[1] La depresión final de Don Quijote, su desesperanzada cordura, se deja ver también en la interpretación del mito que hace Rubén Darío en su cuento “DQ”, compuesto en 1899, tras la derrota de España en la guerra contra Estados Unidos, en línea con las posteriores “Letanías de nuestro señor Don Quijote” de sus Cantos de vida y esperanza, publicadas el año del tricentenario, 1905.
[2] Es el soneto “Fabio, notable autoridad se saca...”, en realidad una burla de la falsa y presuntuosa erudición, al estilo de la que hizo Quevedo en su soneto 589, donde opone las “almas de cuerpos muchos” a los “cuerpos sin almas”, es decir, el alma que tiene libros leídos y asumidos al hombre que los colecciona sin leerlos y presume de poseerlos. Lope de Vega trató el tema ya anteriormente en La Filomela, en su soneto “Libros, quien os conoce y os entiende...”, donde identifica su vida con la letra impresa: “Pues todo muere, si el sujeto muere. / ¡Oh estudio liberal, discreto amigo, / que sólo hablas lo que un hombre quiere / por ti he vivido, moriré contigo!”.
[3] Como suele repetir George Steiner, el último hombre que pudo abarcar la totalidad del conocimiento humano fue Leibniz; tras él no fue posible la utopía humanista enciclopédica de la Ilustración y el conocimiento unificado se convirtió en labor conjunta de especialistas o en vana especulación de eruditos a la violeta. Emerson pensaba que lo ensencial de toda civilización podía contenerse en la obra de cuatro o cinco autores y, por ejemplo, aducía que Grecia entera podía reconstruirse con solamente las obras de Homero, Plutarco y Platón. Un reflejo de esto aparece en El conde de Montecristo de Alejandro Dumas, cuando el abate Faria enseña a su joven discípulo que la cultura puede reducirse a unos cuantos libros.
[4] Una excelente y documentada panorámica la ofrece Fernando Báez en su Historia universal de la destrucción de los libros: de las tablillas sumerias a la guerra de Irak, Barcelona, Destino, 2004.
[5] “¡O ínclito sabio, autor muy çïente, / otra y aún vegada yo lloro / porque Castilla perdió tal thesoro, / non conosçido delante la gente! / Perdió los tus libros sin ser conosçidos, / e cómo en esequia te fueron ya luego / unos metidos al ávido fuego, / otros sin orden non bien repartidos; / çierto en Athenas los libros fengidos / que de Pitágoras se reprobaron / con çerimonia mayor se quemaron, / quando al senado le fueron leídos!”
[6] Según Fernando Báez, la nómina de autores quemados y censurados incluía a Freud, Marx, Remarque, Brecht, Kafka, Heine, Einstein, Buber, Broch, Mann, Musil, Proust, Zola, Wells, Zweig o London, por citar los autores más conocidos.
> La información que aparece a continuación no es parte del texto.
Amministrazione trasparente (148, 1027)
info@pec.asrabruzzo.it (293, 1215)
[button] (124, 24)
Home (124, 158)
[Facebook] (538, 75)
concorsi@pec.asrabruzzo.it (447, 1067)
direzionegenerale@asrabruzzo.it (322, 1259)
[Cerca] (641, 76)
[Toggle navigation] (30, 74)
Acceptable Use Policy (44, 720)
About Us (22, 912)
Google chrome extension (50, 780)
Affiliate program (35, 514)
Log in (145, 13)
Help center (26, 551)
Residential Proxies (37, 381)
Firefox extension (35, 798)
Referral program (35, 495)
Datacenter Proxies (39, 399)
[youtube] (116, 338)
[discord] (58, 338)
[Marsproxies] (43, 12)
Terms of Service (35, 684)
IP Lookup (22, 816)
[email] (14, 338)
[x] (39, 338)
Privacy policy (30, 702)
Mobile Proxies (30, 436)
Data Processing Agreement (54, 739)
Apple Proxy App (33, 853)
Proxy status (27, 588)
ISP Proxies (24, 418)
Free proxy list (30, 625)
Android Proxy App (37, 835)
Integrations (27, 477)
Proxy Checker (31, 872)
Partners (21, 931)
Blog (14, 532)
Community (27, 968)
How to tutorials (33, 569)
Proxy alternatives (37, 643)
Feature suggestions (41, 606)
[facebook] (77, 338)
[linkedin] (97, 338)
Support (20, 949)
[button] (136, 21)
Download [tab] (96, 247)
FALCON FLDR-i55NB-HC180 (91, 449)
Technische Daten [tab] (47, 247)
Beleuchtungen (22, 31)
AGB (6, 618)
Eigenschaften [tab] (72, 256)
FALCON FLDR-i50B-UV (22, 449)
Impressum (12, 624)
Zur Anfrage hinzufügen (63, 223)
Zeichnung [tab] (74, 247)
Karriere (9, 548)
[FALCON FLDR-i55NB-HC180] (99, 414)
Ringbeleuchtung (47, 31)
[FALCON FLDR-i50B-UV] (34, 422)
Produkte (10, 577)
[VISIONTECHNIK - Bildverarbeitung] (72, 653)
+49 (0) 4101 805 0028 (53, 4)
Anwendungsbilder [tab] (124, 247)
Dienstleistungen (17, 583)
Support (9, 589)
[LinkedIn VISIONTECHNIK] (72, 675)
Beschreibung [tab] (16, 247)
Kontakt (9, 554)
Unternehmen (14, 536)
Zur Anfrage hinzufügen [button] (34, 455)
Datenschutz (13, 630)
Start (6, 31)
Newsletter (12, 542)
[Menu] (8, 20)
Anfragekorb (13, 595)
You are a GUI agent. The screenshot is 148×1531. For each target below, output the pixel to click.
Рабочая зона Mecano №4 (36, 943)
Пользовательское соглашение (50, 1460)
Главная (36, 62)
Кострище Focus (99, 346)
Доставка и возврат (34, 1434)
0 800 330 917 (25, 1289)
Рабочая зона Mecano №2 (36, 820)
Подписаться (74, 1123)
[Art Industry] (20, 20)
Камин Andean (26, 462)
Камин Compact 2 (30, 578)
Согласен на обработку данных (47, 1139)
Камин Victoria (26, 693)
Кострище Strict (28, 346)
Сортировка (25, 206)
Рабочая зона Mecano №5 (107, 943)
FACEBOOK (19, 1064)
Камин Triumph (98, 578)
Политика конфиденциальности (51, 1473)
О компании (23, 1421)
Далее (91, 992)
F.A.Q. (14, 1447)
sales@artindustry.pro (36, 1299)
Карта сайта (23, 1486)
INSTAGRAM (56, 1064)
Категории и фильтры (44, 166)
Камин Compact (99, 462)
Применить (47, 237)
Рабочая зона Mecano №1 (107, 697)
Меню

[7] Los comunistas destruyen decenas de bibliotecas en Hungría en 1945 y cuatro décadas después la caída de Ceacescu en Rumanía se acompaña con la destrucción de medio millón de libros de la Universidad de Bucarest. La biblioclastia prosigue, contumaz, con la Revolución Cultural maoísta, las dictaduras chilena y argentina, Cuba, el régimen talibán... Ni siquiera se libra Harry Potter, porque los fundamentalistas norteamericanos destruyen sus libros por considerarlos inductores del satanismo.
[8] Por señalar solamente algunos, Platón fue acusado de quemar los libros de Demócrito, pero también diseñó una república ideal donde los poetas no serían aceptados. David Hume pedía que se destruyeran todos los libros de metafísica. Martin Heidegger entregó ejemplares a sus alumnos para que los quemaran en 1933, una vez que se había incorporado al partido nazi.
[9] “En el orden simbólico los significados del libro se multiplican y enriquecen en gran manera. Para todo el mundo el libro es el símbolo de la cultura, de la difusión de ideas. [...] Para el cristiano el Libro de la Naturaleza (Liber Naturae) era símbolo de la Creación, y una adecuada práctica del método exegético llevaba a revelar la influencia divina desde el mundo natural hasta las más empinadas alturas. Quemar un libro, por consiguiente, adquiere el remontado valor simbólico de un atentado contra la Creación. Como no se puede matar la Idea -platónica o no-, se trata de matar las ideas, y la forma más expeditiva es eliminar sus medios de difusión, o sea quemar los libros”.
[10] Daniel Eisenberg, “La biblioteca de Cervantes. Una reconstrucción.” Studia in honorem prof. Martín de Riquer II Barcelona: Quaderns Crema, 1987, pp. 271-328.
[11] Arturo Pérez Reverte hace decir a su bibliófilo personaje Víctor Farias que la biblioteca de Don Quijote contenía noventa y cinco libros (El club Dumas, cap. VII)
[12] Virgilio, Bucólicas, III, v. 60.
[13] Igitur, ut Aratus ab Iove incipiendum putat, ita nos rite coepturi ab Homero videmur. Hic enim, quem ad modum ex Oceano dicit ipse amnium fontiumque cursus initium capere, omnibus eloquentiae partibus exemplum et ortum dedit. hunc nemo in magnis rebus sublimitate, in parvis proprietate superaverit. (Marco Fabio Quintiliano, Institutiones, X, 46).
[14] Arturo Marasso, Cervantes, 1946.
[15] Citaré por la traducción de José Robles para la editorial Calpe (1920), que es lo que tengo.
[16] Victor-Alfred de Vigny, Chatterton, Madrid: Calpe, 1920, p. 132.
[17] La escena descrita es el saco del Arzobispado el 14 de febrero de 1831.
[18] Cfr. Emilio Alarcos Llorach, “"La interpretación de Bouvard et Pécuchet y su quijotismo", Ensayos y estudios literarios. Madrid: Ediciones Júcar, 1976, p. 61-98. El trabajo original se publicó en 1948.
[19] Miguel de Unamuno, “La revolución en la biblioteca de Ciudamuerta”, Cuentos de mí mismo. Madrid, 1997, pp. 207-212
[20] El escritor y dramaturgo valenciano Enrique Pérez Escrich (1829-1897), famoso por sus “novelas por entregas” de intención cristiana y moralizadora. Murió pobre, dirigiendo un asilo.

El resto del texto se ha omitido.